> INFORMATION

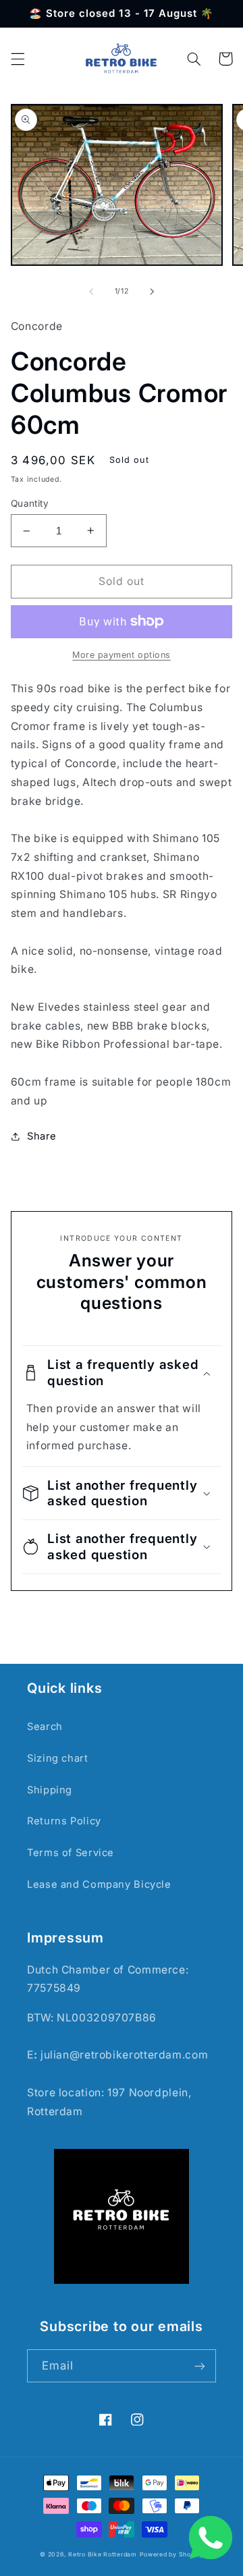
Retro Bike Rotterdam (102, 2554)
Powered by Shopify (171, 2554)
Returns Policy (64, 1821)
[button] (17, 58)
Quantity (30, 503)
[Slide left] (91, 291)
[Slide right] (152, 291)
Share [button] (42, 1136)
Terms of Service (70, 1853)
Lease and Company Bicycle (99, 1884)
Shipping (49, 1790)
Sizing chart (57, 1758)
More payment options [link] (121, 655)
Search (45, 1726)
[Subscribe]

> DIRECTIONS
Your reply should hold every line above exactly as written and none of the pictures.

> TASK RESPONSE
Retro Bike Rotterdam (102, 2554)
Powered by Shopify (171, 2554)
Returns Policy (64, 1821)
[button] (17, 58)
Quantity (30, 503)
[Slide left] (91, 291)
[Slide right] (152, 291)
Share [button] (42, 1136)
Terms of Service (70, 1853)
Lease and Company Bicycle (99, 1884)
Shipping (49, 1790)
Sizing chart (57, 1758)
More payment options [link] (121, 655)
Search (45, 1726)
[Subscribe]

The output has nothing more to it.